Mattresses - Buying tips
Science vs shopping sense
The secret to buying mattresses is to avoid being blinded with science. Mattresses at the top end of the market are usually marketed as being the ultra-scientific answer to all your aches and pains. They have mysterious, but essential-sounding features such as "lumbar cradles" and "mega-edge support", and they all compete to have the largest coil count.
It's easy to get carried away by the hype and start thinking that all these whistles and bells are essential to your health and happiness. That's the mindset that stops people taking advantage of good deals on discount mattresses; they worry that buying a no-frills mattress will lead to a poor night's sleep, or even back pain.
This belief is almost always false; if you have no existing back problems, it's unlikely that you need an expensive specialist mattress. As a general rule, if you don't understand the scientific principles behind a mattress's design - and the salesperson in the store can't explain in a way you understand - then it's probably not necessary that you pay extra for this special design.

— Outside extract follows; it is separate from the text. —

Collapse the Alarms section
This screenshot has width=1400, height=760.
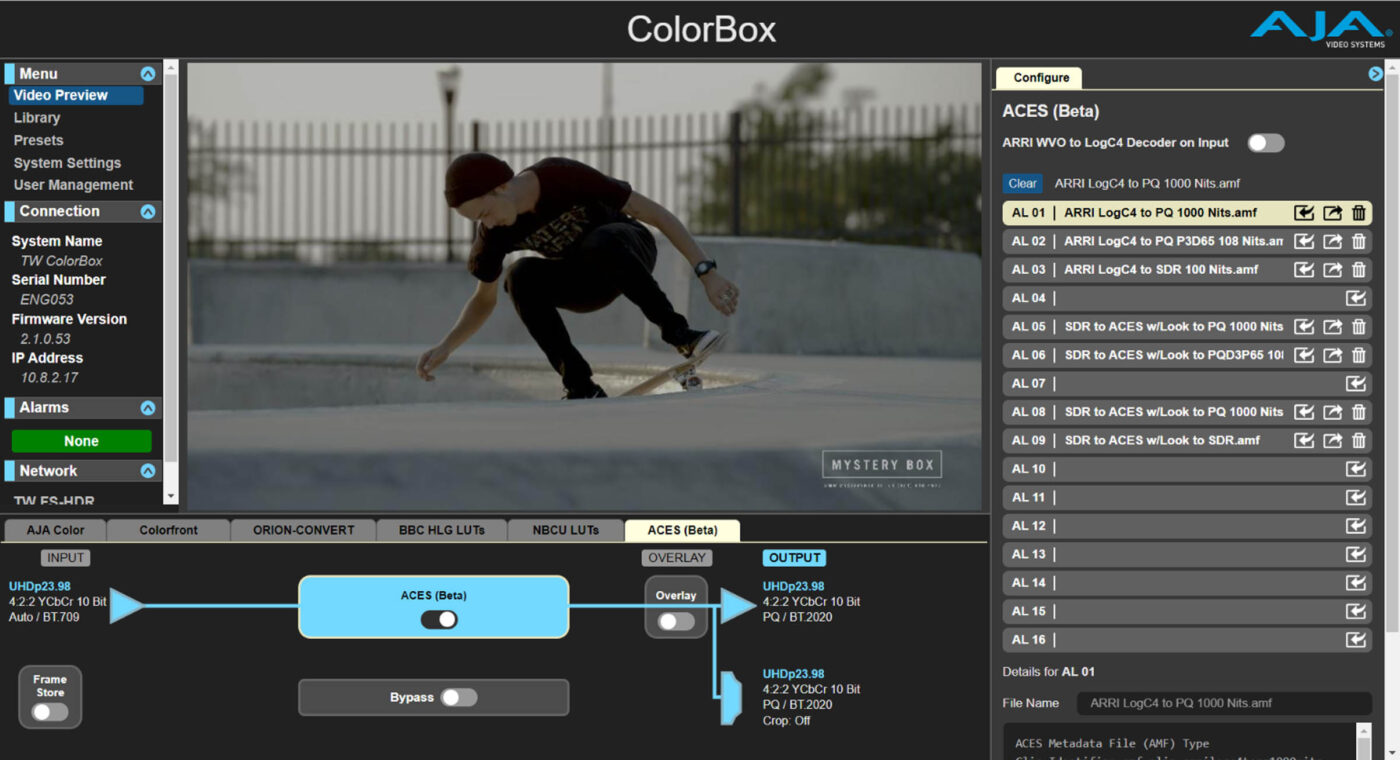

Where to find discount mattresses
The Internet is the best place to start shopping around for discount mattresses. You can easily compare the deals from different manufacturers without moving from your home. You should also visit your local furnishing stores and look out for sales. The sale price of a mattress in a store isn't always the lowest price you can get for it, so always check the Internet to see if it's possible to get a lower price, either directly from the manufacturer or from a discount site. One good trick is to approach the manager of your local furnishing store and offer to buy the display mattress. They can't sell this at the regular price, as it is considered shop-soiled, so they may be willing to offer you a good price.
Costs of discount mattresses
The discount price you pay for a mattress depends on a variety of factors: the brand, the quality and your luck. Well-known brands of mattress normally cost between a few hundred dollars and a couple of thousand dollars. If you shop around for bargains, you might be able to find such brand mattresses for less than half the price. Mattresses from less well-known retailers are cheaper, and you might be able to find one for less than $100. The discount price is usually in proportion to the recommended retail price for the mattress, so, for example, don’t expect to buy a genuine foam memory mattress for less than $700. If you're shopping online, remember to factor in the costs of shipping - is it free as part of the deal, or do you have to pay extra?
Other tips for buying discount mattresses:
Never buy a second-hand mattress. You don't get a manufacturer's guarantee, you can't be sure it's hygienic and many older mattresses aren't fire-retardant. They're not even much cheaper than discounted new mattresses.
Always check that the mattress is fire-retardant. State law varies about mattress fireproofing, so you will need to check for yourself.
Don't pay extra for features such as attractive ticking - decorative details are a waste of money when you're going to throw a sheet over the mattress anyway.
Always make sure there's a returns policy that allows you to get your money back if the mattress doesn't work for you. Returns policies usually let you bring the mattress back within either 30 or 60 days.